Strength and study limitations

This study is the first to evaluate the role of TK surgical correction on the occurrence of PJK. PJK depends on TKFU, which can be also measured by the TK Gain or the TK Gap, difference between TKFU and PSTK. PMT on two rods also impacts PJK rates through the gain on TK it provides. NIV appears to be an additional aggravating factor.

Retrospective analysis with elimination of all incomplete multicentric files are the weak points of this study. A strong point is the large number of patients (n = 570) with an average follow-up of 4 years.

Conclusion

After surgical correction of AIS, PJK is a phenomenon of rebalancing, due to the insufficient correction of thoracic kyphosis when compared to the patient-specific thoracic kyphosis.
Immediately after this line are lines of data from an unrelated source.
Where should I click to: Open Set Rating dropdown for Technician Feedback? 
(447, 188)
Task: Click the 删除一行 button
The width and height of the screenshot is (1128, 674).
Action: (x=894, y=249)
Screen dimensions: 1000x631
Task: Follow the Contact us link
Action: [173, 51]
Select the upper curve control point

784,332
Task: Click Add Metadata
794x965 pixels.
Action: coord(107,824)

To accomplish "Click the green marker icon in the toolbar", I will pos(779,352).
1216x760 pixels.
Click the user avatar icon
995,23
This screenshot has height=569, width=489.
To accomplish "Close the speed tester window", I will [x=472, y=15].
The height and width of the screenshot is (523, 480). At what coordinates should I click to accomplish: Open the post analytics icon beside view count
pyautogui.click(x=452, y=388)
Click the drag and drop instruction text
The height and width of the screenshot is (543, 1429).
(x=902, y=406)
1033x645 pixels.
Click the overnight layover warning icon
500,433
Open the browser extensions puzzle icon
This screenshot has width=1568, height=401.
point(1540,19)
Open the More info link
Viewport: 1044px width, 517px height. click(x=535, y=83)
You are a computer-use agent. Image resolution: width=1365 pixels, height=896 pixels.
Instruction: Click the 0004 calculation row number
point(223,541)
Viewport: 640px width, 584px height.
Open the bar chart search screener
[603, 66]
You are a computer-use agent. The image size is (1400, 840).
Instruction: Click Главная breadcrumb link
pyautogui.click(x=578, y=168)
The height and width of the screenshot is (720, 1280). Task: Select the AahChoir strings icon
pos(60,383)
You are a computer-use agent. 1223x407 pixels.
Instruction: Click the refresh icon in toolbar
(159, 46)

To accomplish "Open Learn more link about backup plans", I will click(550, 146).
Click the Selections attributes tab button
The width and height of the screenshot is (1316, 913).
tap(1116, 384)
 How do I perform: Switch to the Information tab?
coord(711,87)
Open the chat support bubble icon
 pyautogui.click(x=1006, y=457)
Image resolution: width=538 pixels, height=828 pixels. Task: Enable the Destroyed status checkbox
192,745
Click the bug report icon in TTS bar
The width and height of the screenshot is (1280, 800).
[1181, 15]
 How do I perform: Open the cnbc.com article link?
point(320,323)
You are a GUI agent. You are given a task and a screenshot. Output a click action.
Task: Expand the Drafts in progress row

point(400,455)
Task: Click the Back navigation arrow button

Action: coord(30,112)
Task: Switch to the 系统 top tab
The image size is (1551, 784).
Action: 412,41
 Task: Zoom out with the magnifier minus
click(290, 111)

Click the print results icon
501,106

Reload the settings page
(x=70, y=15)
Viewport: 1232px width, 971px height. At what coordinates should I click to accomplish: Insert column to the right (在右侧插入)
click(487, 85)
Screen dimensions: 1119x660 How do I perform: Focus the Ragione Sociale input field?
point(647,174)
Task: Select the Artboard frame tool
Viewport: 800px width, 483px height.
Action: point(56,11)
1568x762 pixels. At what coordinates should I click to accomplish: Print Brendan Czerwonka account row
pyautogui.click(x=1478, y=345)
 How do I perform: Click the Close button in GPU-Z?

Its incidence is significantly reduced by a large thoracic kyphosis gain and a short instrumentation which leaves the proximal lumbar lordosis free. Patient-specific thoracic kyphosis restoration should therefore represent a major target when correcting thoracic scoliosis. The choice of correction technique appears crucial for increasing thoracic kyphosis. Pre-bent patient-specific rods could help achieve patient-specific thoracic kyphosis.